Researching the old path has been an adventure in itself. There are a lot of versions of the complete route available on the internet, often only subtly different from each other. Sometimes though the various maps and files are starkly different, with long stretches of the path that don’t align with each other. I have tried to reconstruct a version as faithful as possible to where people used to walk along the road during the Edo period, weighing the veracity of a number of these sources. The best singular source of information is from the director of the “Nakasendō 69 station museum”, Yutaka Kishimoto. He has published a book on the topic, divided into two volumes called the Nakasendō Romantic Journey: West Section and the Nakasendō Romantic Journey: East Section. The revised editions I have used were published in 2024. These volumes provide a wealth of information on what landmarks the Nakasendō passed by; which stretches of the original path have been destroyed by railways, highways, new bridges, and so on; and what a traveller in the old days would expect to see and encounter. So every time online sources have differed, or made seemingly weird choices, these books have helped me find a course as true as possible to the original layout of the Nakasendō. This is the one presented here in the Resources section, and one which I will try to hike.

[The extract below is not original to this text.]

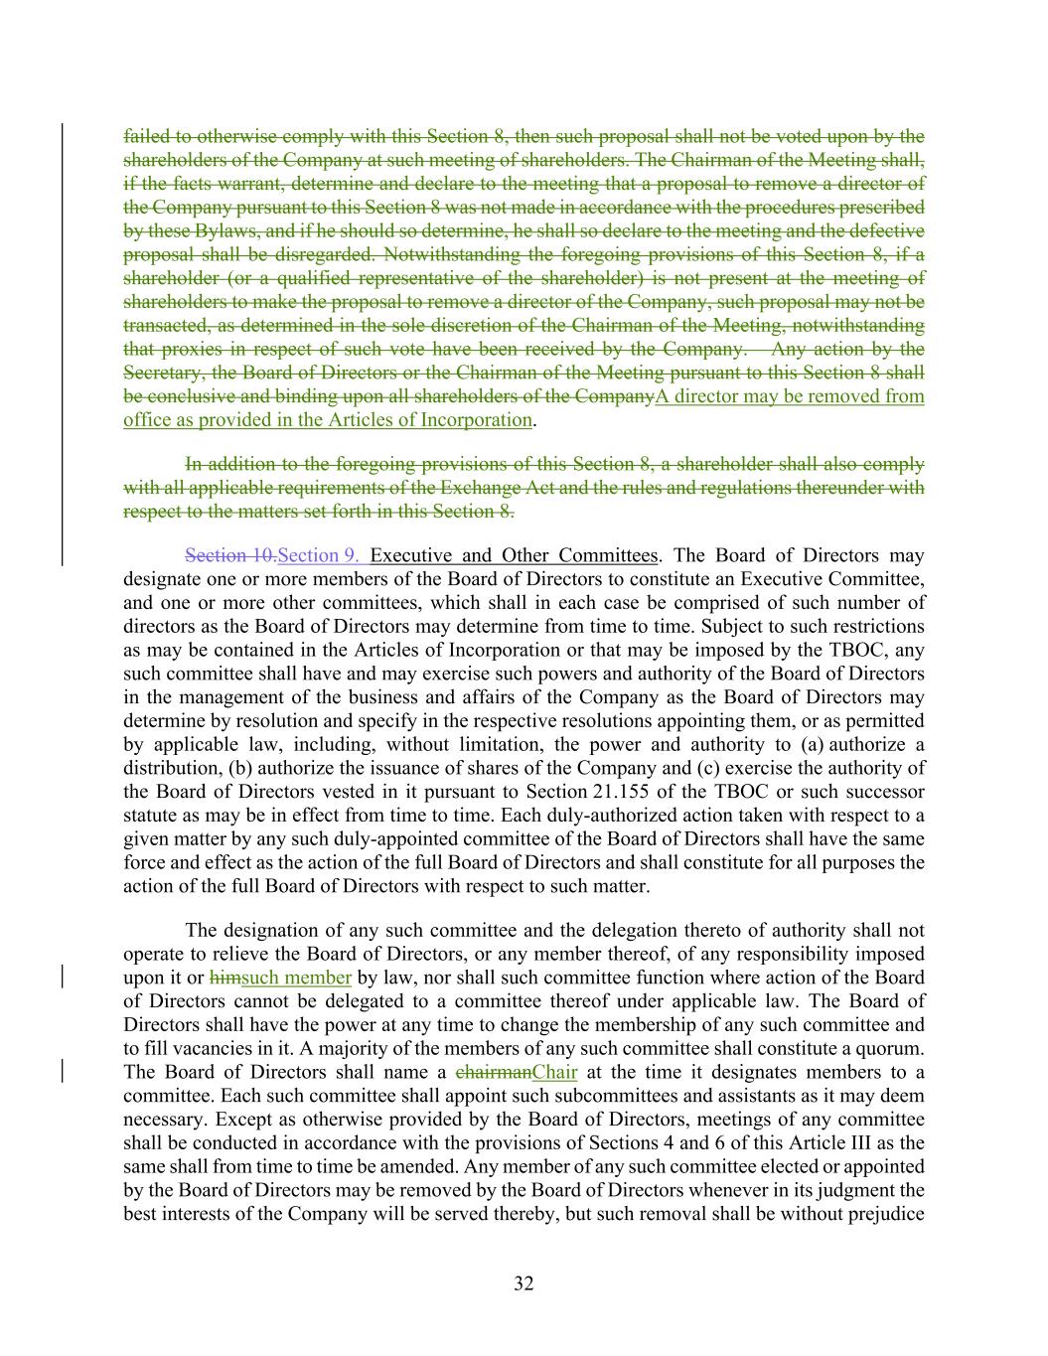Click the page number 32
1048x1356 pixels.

In spite of all that, it isn’t possible to hike a 100% true version of the Nakasendō anymore. As mentioned, new roads, new bridges, new houses, new railways, and more, have made that impossible. There is even an instance where the original old Nakasendō path nowadays passes right through a shopping mall! The path that I have chosen tries to account for these changes as well as possible.

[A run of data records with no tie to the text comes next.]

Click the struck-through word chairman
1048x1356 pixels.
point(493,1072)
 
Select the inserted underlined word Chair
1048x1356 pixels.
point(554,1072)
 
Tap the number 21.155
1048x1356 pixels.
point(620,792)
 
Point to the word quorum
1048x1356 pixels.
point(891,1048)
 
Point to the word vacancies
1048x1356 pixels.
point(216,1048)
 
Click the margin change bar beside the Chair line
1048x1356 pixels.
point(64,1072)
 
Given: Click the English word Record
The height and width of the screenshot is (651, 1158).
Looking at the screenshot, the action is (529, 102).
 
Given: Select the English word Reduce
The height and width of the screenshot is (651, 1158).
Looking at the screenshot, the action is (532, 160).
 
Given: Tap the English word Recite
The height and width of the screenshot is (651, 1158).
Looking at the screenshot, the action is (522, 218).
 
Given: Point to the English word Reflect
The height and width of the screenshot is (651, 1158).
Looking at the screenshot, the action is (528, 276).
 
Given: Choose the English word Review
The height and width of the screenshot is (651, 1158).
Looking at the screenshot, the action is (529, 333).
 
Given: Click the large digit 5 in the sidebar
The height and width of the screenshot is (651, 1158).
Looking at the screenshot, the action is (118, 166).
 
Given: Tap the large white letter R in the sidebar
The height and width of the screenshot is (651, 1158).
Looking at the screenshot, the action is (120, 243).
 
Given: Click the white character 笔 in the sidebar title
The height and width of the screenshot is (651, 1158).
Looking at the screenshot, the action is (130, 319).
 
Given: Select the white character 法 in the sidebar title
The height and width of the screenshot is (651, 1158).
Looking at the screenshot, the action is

A great example of the difficulties of mapping a “true path” is shown in the map above. It displays a part of the second leg near Tokyo, between Itabashi-shuku and Warabi-shuku where the Nakasendō in short order crosses three rivers, from south to north: the Shingashi, the mighty Arakawa, and the Shobu. There were no bridges across any of these three rivers during the Edo period, and travellers had to use ferry services. The original path was an (almost) straight line between the “5”-kilometre and the “7”-kilometre points as marked along the red line in the picture. Today hikers have to weave their way through a dense cityscape of streets and back alleys in order to follow the old route as well as possible, making detours to cross the rivers on bridges, and rounding railways and huge buildings. Could you just keep hiking on the National Route 17 and ignore the twists and turns? Sure, but the idea of hiking along the old Nakasendō for me is to always follow the original path where it is physically possible, even if it makes the path longer in total.
Mapping issues aside, if you take the easiest route forward, in this instance following the National Route 17, you will also risk missing a lot of old stone markers, information boards and other remnants and memorials of the old Nakasendō. For instance, in the example above there are information boards and standing stones marking the places where the docks were for passage across the Arakawa river, and they are not on the modern highway!
As mentioned above, on the Resources page you can find all the 70 legs of the path in GPX-format, as well as a host of other files to download.